_Work task_:
Take the line that contains "Task: Select the PRIVACY NETWORK badge" as the start and the last line of the entries as the end, and print both and everything between them exactly, without the pictures.

_Information given_:
□ □ □ □ □
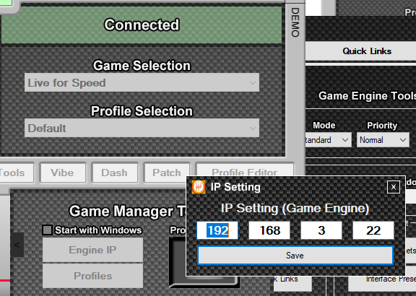Open the Profile Editor tab
The image size is (416, 296).
pyautogui.click(x=245, y=170)
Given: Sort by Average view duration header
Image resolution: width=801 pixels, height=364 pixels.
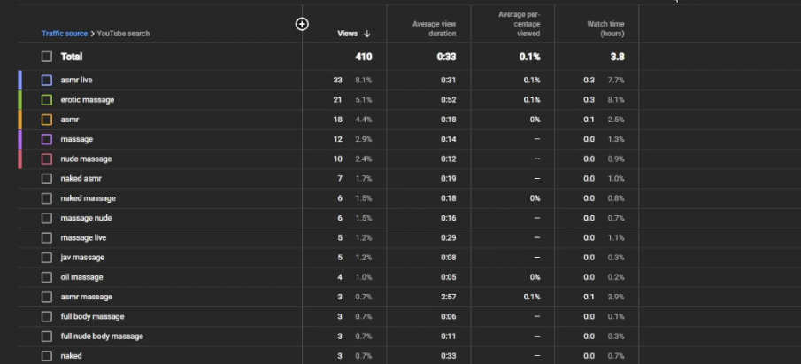Looking at the screenshot, I should 435,28.
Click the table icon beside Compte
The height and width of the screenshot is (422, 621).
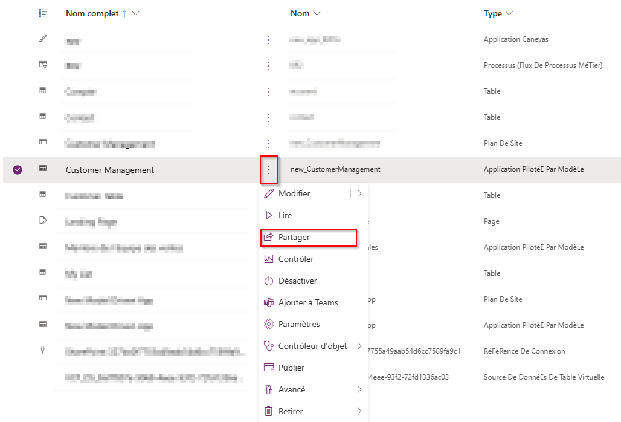[x=42, y=91]
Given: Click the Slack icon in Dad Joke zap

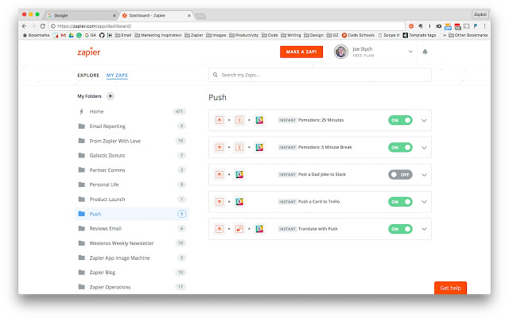Looking at the screenshot, I should coord(239,174).
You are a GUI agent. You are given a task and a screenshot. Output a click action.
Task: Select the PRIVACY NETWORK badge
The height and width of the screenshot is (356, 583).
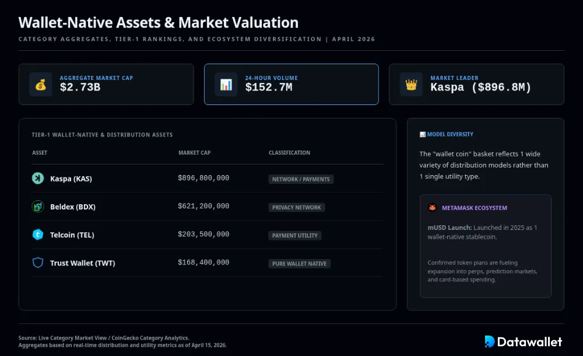[x=297, y=207]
□ □ □ □ □
_Expected answer_:
Task: Select the PRIVACY NETWORK badge
The height and width of the screenshot is (356, 583).
[x=297, y=207]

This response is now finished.